Linke Delegation von Polizei an Reise nach Erbil gehindert ⋆ Nürnberger Blatt

Flughafenpolizei

Eine Delegation der Linkspartei wurde Berichten zufolge von der Bundespolizei am Düsseldorfer Flughafen an der Planung einer Reise nach Erbil im nordirakischen Kurdengebiet gehindert. Wie die Hamburger Linke-Fraktionsvize Cansu Özdemir am Samstag den Sendern WDR und NDR mitteilte, wollte sie mit einer Gruppe von rund 20 Mitreisenden in die Hauptstadt der Autonomen Kurdenregion fliegen.

Özdemir sagte dem WDR, die Gruppe sei auf dem Flughafengelände “mehrere Stunden in einem Raum ohne Fenster” festgehalten worden, unabhängig von ihrem parlamentarischen Status. Ihre Pässe wurden ihnen abgenommen und sie wurden stundenlang verhört. Die Hintergründe des Vorfalls waren zunächst unklar.

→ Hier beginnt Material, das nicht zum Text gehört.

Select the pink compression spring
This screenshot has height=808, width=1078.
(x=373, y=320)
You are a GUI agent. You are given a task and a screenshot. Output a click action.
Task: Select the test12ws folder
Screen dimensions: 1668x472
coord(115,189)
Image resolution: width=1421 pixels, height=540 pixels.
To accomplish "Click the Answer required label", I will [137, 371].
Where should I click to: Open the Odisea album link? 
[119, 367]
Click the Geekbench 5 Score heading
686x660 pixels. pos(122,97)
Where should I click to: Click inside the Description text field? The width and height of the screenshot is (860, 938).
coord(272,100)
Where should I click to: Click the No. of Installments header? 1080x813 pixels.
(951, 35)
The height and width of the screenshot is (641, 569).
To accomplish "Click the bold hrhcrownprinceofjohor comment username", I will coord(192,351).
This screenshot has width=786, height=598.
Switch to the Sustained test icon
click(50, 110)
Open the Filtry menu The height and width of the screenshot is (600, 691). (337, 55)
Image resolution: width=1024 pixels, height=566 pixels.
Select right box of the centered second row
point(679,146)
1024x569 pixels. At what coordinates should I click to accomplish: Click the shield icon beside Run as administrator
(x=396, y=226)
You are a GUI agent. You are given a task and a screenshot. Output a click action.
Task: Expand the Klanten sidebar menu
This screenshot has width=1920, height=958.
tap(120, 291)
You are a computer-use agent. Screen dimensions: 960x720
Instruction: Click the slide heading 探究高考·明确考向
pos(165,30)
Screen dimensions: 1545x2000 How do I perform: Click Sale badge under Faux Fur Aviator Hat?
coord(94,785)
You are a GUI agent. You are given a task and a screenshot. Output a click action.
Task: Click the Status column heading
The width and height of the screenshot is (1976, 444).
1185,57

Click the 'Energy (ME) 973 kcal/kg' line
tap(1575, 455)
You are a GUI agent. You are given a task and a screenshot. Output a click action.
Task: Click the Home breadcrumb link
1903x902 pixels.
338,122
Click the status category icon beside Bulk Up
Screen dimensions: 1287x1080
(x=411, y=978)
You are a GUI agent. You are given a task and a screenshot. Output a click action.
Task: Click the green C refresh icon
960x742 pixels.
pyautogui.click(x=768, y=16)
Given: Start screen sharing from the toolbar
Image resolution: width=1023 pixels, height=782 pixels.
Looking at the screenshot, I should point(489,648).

Im NDR hieß es, die Bundespolizei habe von einer möglichen Gefahr durch die Gruppe gesprochen, die “dem Ansehen der Bundesrepublik im Ausland schaden könnte”. Auf dem Internetdienst Twitter war von möglichen Nachteilen für das deutsch-türkische Verhältnis die Rede.

Die Co-Chefin der Linken in Hamburg, Sabine Böddinghaus, sagte dem NDR: „Wir sind fassungslos, dass deutsche Sicherheitsbehörden eine politische Delegation mit gewählten Abgeordneten wie Schwerkriminelle behandeln und an der Ausreise hindern – ohne nachvollziehbare Rechtsgrundlage. Die Präsidentin der Hamburger Bürgerschaft, Carola Veit (SPD), kündigte eine Untersuchung des Vorfalls an.